A: Mobile is arguably the first screen now, in terms of the connection people have to it, the time they spend on it, and the manifold uses that they have for it. Mobile has opened a door that isn’t yet possible with TV. If you think about the increased measurability, the increased shareability, and the e-commerce opportunities, mobile is alive with potential in a way TV and other advertisement mediums aren’t. TV has a vitally important role too, of course, but one of the great things about mobile is just how easy it is to do things on it. Anyone can quickly test something on mobile at a low cost and with great speed and agility. There’s just huge potential there, and it’s clearly an area that’s going to continue to grow.
Q: How important is video content in engaging your passionate fans as opposed to attracting a new audience?
A: We do both. We look to create content that both recruits an audience for us and also retains the audience whose interest we already have. Both are really important. We want to recruit new audiences through their passion points, so as a brand we’re thinking about that sweet spot where the audience’s needs and the brand’s needs overlap. Once we’ve recruited people, it’s vital that we retain them and ensure that we’ve got that higher affinity content that enables us to build loyal and engaged communities.

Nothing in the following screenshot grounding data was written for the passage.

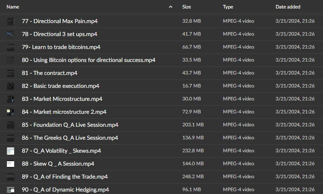Click the thumbnail for 77 - Directional Max Pain.mp4

(x=11, y=21)
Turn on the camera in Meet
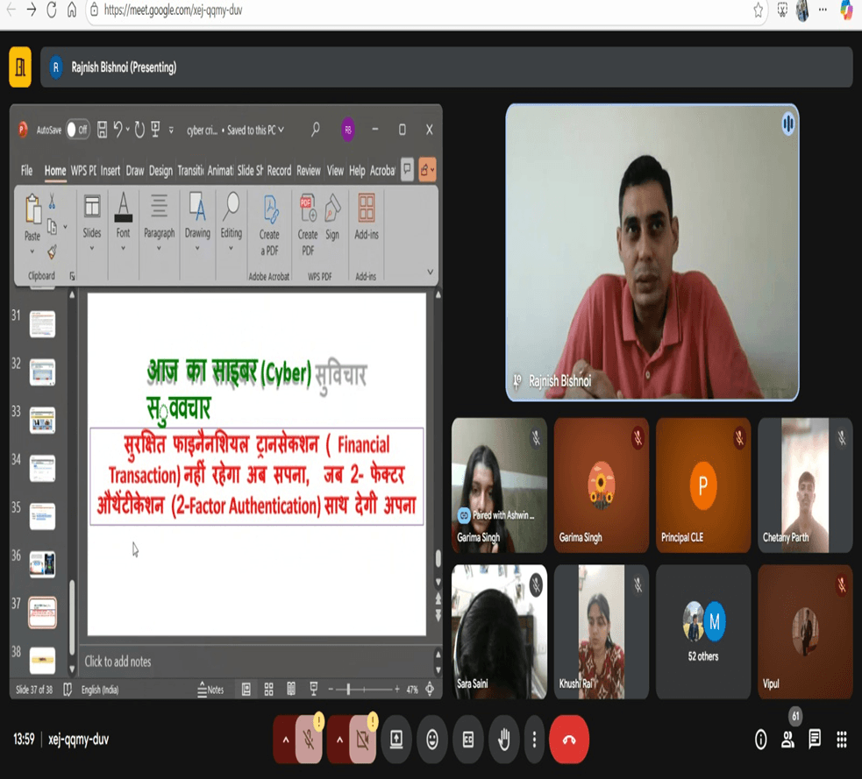This screenshot has width=862, height=779. click(362, 740)
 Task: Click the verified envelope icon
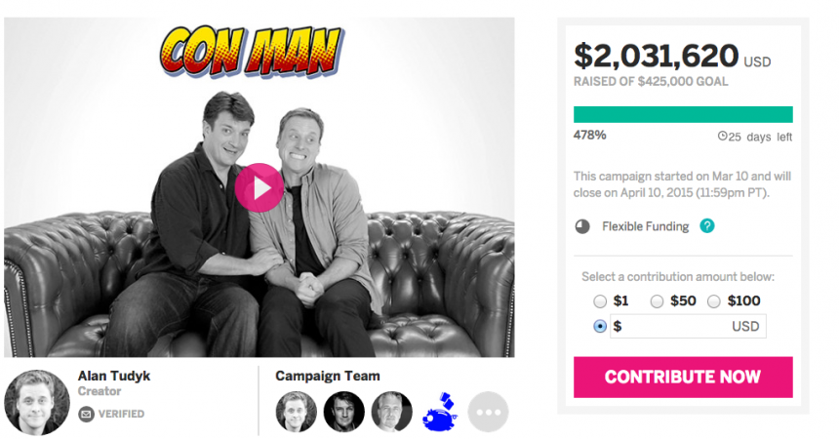87,414
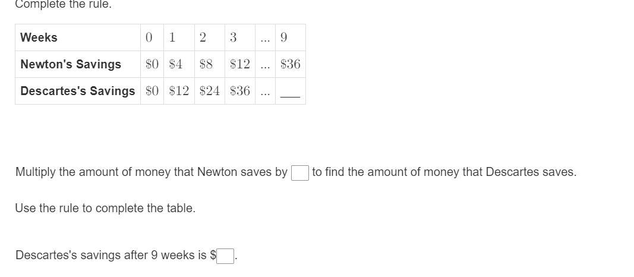This screenshot has height=277, width=634.
Task: Select the week 3 cell in Weeks row
Action: (x=240, y=37)
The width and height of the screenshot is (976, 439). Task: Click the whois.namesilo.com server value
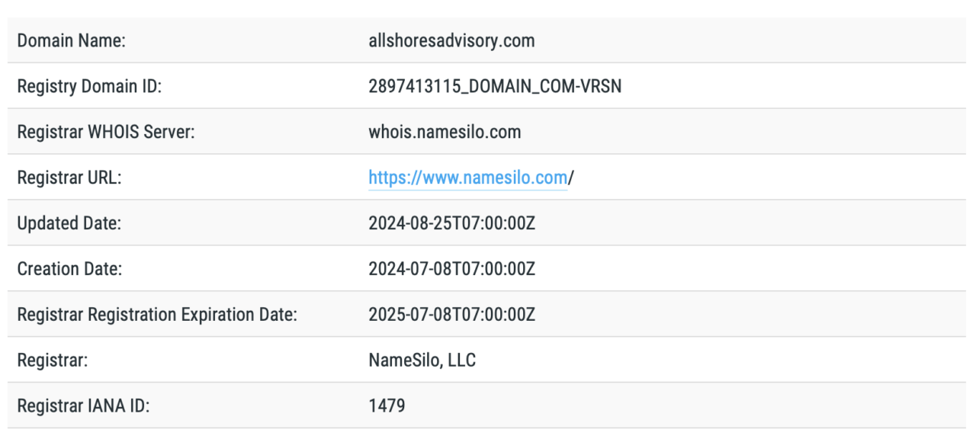click(445, 132)
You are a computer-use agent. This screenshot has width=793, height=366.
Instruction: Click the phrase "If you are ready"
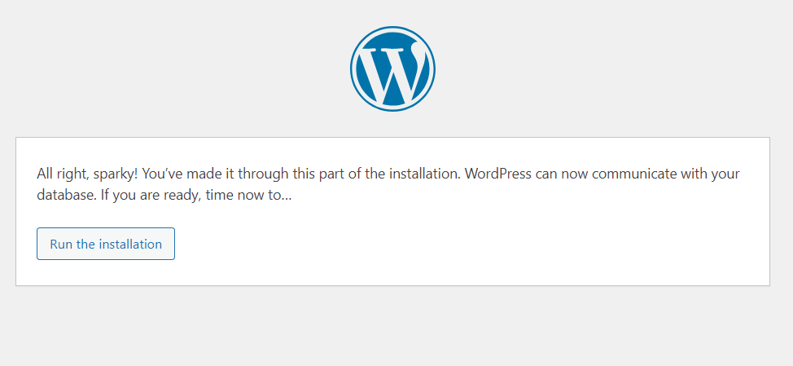click(x=156, y=196)
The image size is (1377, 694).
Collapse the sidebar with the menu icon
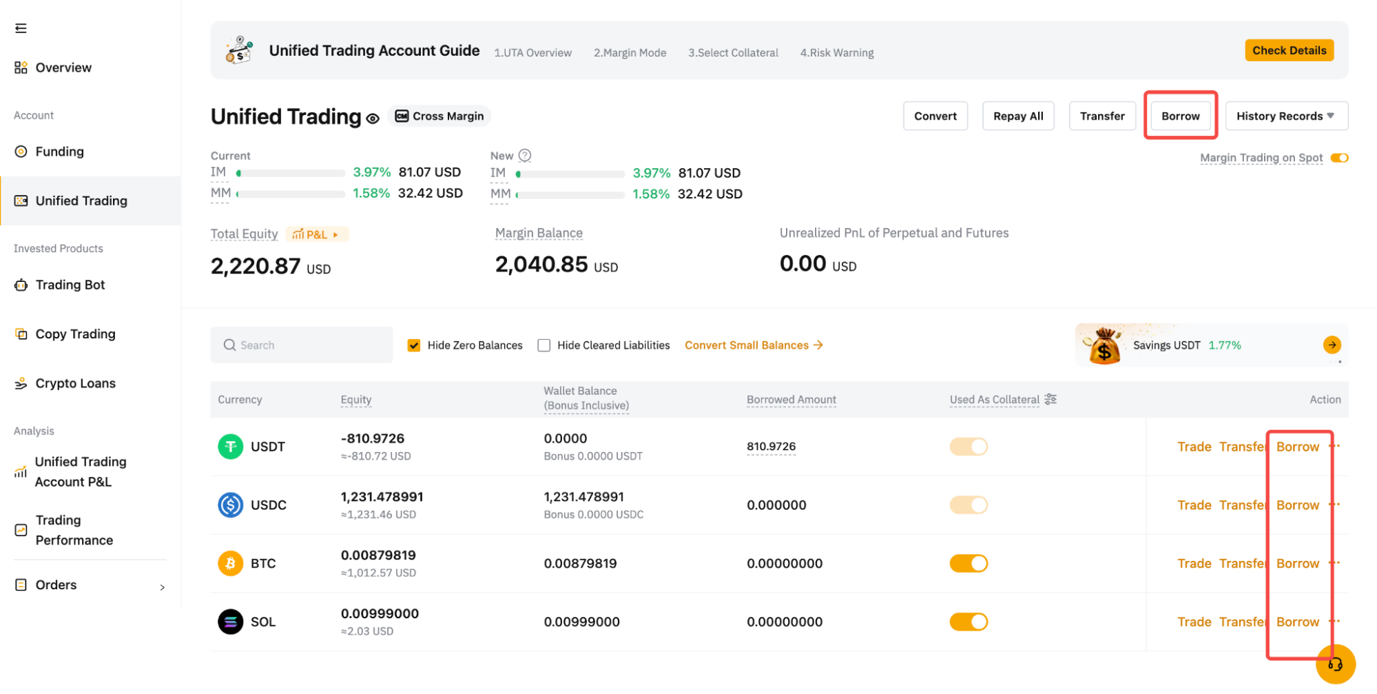tap(21, 28)
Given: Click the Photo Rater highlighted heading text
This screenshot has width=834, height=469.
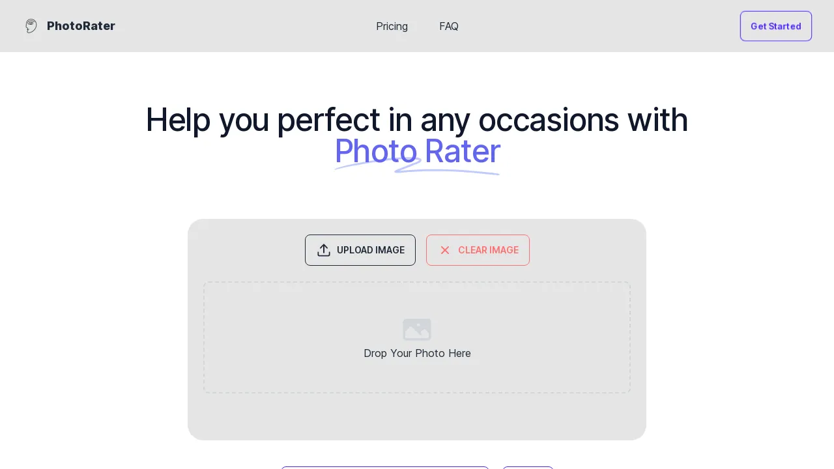Looking at the screenshot, I should coord(417,151).
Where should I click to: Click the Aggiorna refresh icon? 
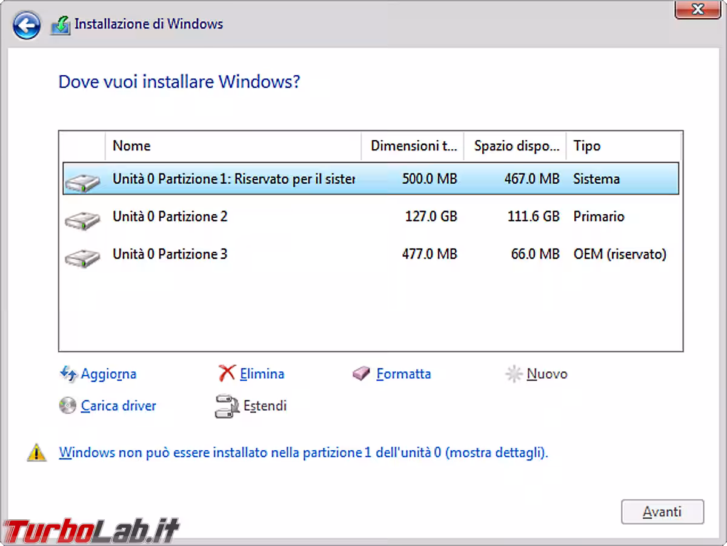(x=68, y=374)
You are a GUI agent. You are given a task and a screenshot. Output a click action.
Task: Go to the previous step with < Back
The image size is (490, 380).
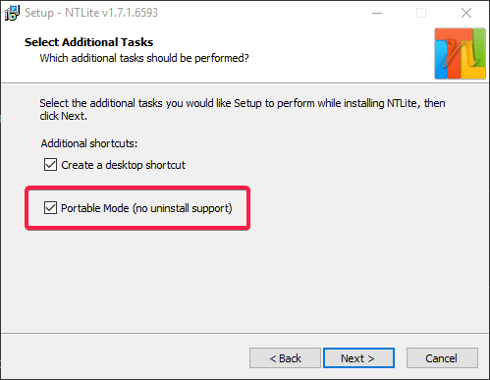point(285,358)
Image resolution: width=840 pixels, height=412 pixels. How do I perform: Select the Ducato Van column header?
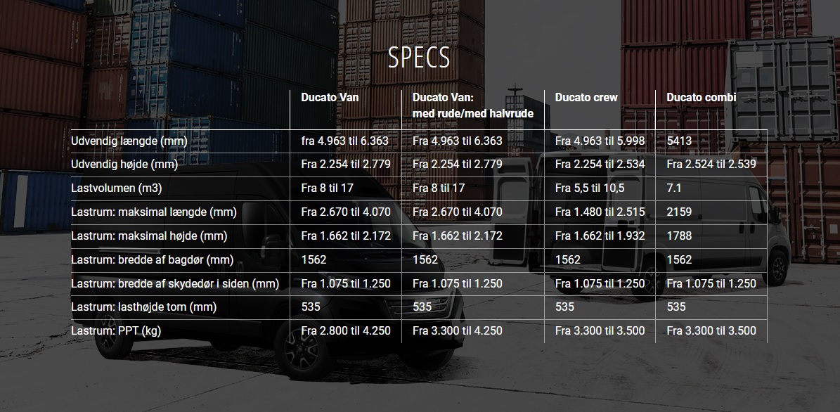[330, 98]
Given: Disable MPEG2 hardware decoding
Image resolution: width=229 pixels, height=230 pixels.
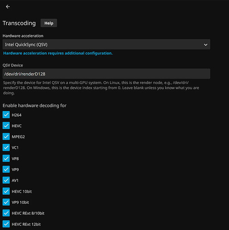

Q: What do you think is the most exciting trend in the digital industry at the moment?
A: Measurability and "shopablity" are really exciting trends, even if they’re not particularly new. In terms of measurability, we’re slowly getting closer to the point where digital communications aren’t just being measured on reach and engagement, which are really proxies rather than outcomes. The outcome every brand truly wants is brand lift and sales. I feel like the platforms are getting to the point where we’ll be able to connect communications to outcomes, such as sales. And shopability performs part of that. Look at platforms like Instagram for example, and how that shoppable focus is growing there. It’s really exciting for brands, but it’s a balancing act. The reason why Instagram is so successful is that it isn’t bombarding users with conversion ads. We need to be careful not to kill the reasons that grew the engagement in the first place. But measurability and shopability are approaching a tipping point which will be incredibly valuable for brands.
Q: Can you tell us something you know now that you wish you’d known earlier in your career?
A: Early in your career you tend to look to leaders for the answers. But actually, with the growth of digital, a lot of the top leaders simply don’t have the functional expertise that the newest and youngest functional experts have. There’s a real need right now to stop looking upwards for solutions and for people to be the solution themselves. I wish I’d realized that earlier in my career. Everyone can be guilty at times of sitting back and waiting for a leader to empower them. People need to stop waiting and start doing.
Q: Can you tell us the one industry buzzword that you hate?
A: There are loads of horrible buzzwords like synergy, authentic, and agile that get used too much, but ultimately they are usually rooted in some sort of well-meaning. I’m definitely guilty of using them myself.